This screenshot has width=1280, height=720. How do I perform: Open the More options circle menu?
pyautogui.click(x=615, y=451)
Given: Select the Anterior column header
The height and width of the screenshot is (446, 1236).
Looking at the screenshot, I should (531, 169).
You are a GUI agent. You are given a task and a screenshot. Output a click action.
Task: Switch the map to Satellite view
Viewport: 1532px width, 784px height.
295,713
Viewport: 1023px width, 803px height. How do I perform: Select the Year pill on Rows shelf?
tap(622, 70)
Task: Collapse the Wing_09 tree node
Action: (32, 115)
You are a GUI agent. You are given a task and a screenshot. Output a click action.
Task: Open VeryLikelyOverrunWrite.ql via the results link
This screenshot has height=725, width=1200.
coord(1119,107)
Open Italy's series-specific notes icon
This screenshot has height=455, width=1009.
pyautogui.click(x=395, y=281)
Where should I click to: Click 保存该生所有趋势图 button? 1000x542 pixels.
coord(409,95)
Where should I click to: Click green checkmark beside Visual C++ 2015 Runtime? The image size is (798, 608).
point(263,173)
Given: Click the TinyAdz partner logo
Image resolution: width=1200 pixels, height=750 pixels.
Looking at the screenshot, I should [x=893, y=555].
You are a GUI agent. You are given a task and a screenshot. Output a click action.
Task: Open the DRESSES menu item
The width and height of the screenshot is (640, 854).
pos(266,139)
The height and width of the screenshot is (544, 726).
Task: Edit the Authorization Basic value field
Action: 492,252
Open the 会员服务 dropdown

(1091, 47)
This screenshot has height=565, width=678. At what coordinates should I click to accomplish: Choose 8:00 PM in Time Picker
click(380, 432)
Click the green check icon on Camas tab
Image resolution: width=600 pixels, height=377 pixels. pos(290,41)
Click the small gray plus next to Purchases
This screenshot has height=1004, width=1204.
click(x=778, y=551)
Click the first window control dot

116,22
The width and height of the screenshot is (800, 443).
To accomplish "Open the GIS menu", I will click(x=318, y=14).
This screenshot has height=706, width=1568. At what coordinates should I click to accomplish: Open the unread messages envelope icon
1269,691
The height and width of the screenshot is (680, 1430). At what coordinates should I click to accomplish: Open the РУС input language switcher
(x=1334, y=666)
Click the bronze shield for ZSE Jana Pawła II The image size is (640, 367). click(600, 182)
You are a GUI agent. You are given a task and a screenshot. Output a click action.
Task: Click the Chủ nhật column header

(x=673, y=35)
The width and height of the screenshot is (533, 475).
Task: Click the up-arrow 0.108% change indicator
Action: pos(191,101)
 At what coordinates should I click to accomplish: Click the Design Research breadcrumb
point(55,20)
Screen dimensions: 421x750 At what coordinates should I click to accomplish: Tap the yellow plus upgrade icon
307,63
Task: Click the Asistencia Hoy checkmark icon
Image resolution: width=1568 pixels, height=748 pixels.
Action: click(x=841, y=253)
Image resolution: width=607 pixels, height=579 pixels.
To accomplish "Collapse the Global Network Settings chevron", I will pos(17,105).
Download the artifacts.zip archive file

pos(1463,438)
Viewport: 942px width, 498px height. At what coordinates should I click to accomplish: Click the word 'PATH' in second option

Work required - Each line in the listing above from the one containing "Image resolution: width=1200" through the one containing "Task: Open the DRESSES menu item" should be repeated exactly, and no other line.

Response area -
Image resolution: width=1200 pixels, height=750 pixels.
Looking at the screenshot, I should [x=893, y=555].
You are a GUI agent. You are given a task and a screenshot. Output a click action.
Task: Open the DRESSES menu item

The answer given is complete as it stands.